Friday, December 04, 2015
UTA 7.532
Abstract: A fundamental problem to all data-parallel applications is data locality. There are multiple levels of data locality, as a data block can be accessed in local memory or disk, within a rack or a data center, or across data centers. Scheduling with data locality is an affinity scheduling problem with an explosive number of task types and unknown task arrival rates. As a result, existing algorithms do not apply and the recently proposed JSQ-MaxWeight (Wang et. al. 2014) algorithm for two-level locality is delay-optimal only for a special heavy traffic scenario.
We found that for two-level locality, a simple priority algorithm is delay-optimal for all heavy traffic scenarios. With multi-level locality, we propose a novel algorithm.
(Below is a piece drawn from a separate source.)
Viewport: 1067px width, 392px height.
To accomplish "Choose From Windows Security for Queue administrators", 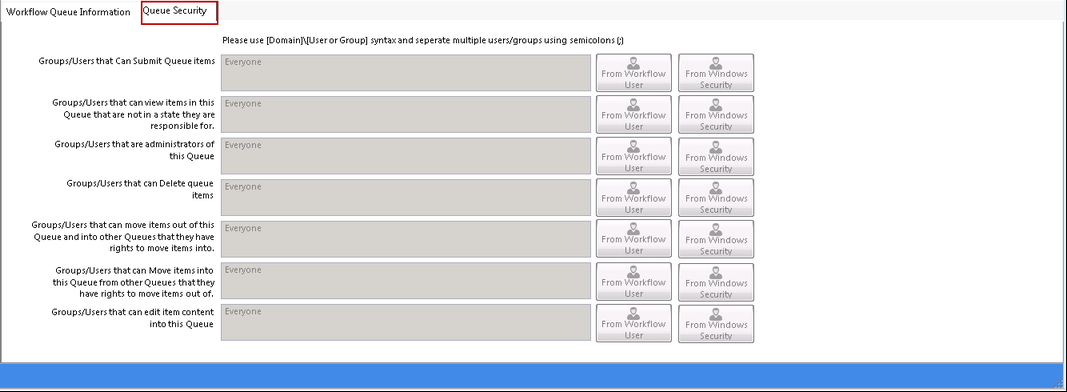I will pyautogui.click(x=716, y=156).
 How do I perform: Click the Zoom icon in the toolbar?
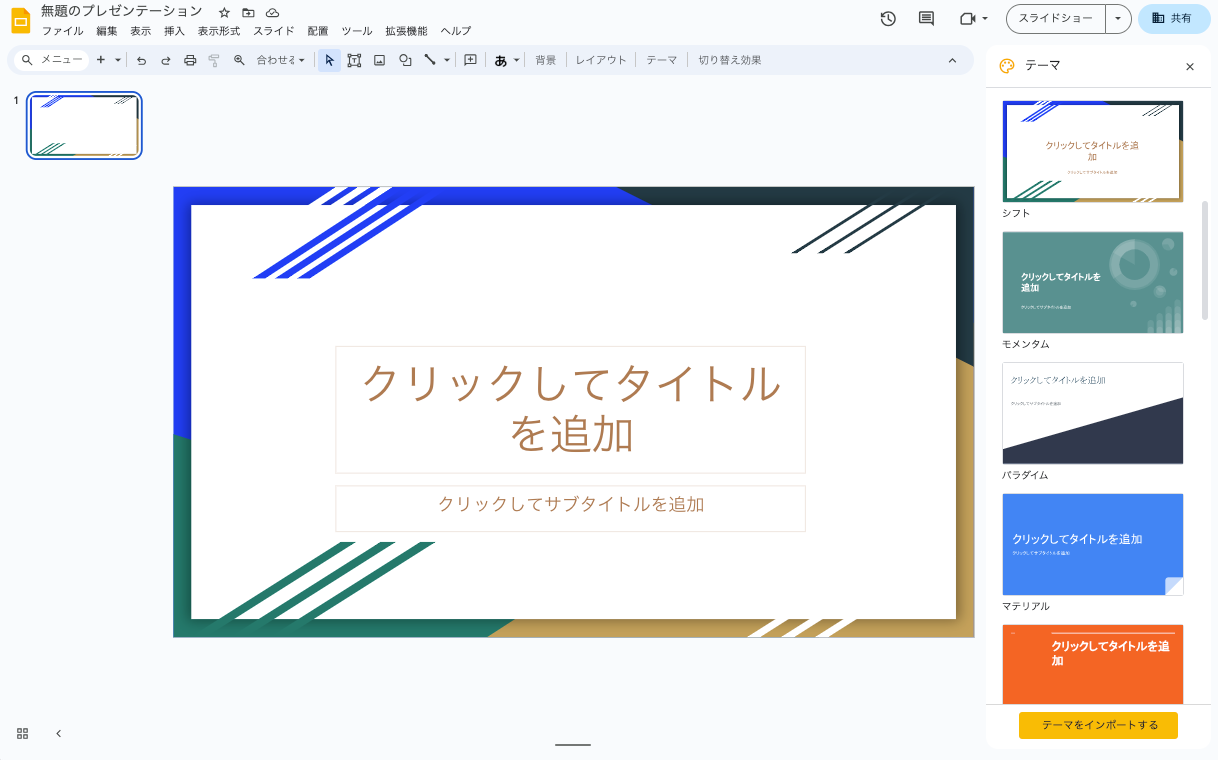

The key insight is that instead of focusing on scheduling alone, what if we co-design routing and scheduling? The insight is potentially applicable to affinity scheduling in general.
For both algorithms, we provide rigorous proofs for heavy-traffic optimality that use an ideal load decomposition and an interesting state space collapse. We implemented our algorithm in Hadoop clusters, and showed that it accelerates the data-processing phase of jobs by 11 times with hot-spots and 2.4 times without hot-spots.


Assistant Professor
University of Illinois at Urbana-Champaign

Yi Lu is an assistant professor in the ECE department at UIUC. She is a recipient of the Terman Engineering Scholastic Award, Stanford Graduate Fellowship, the Sigmetrics Best paper award in 2008, the Performance Best paper award in 2011, the NSF Career award in 2012 and the Center of Advanced Study fellowship in 2014. Her work focuses on developing scalable architectures and algorithms for large networking systems such as modern web services with dynamic content, cloud computing and social networks. Her work spans fundamental analysis and algorithm implementation, and emphasizes design of low-complexity easy-to-implement algorithms.

Lu received a BS, MS and PhD in electrical engineering from Stanford University. Her research interests include distributed systems and networking, network algorithms and inference on graphical models. She is the recipient of a 2012 NSF CAREER Award and a Center of Advanced Study Fellow.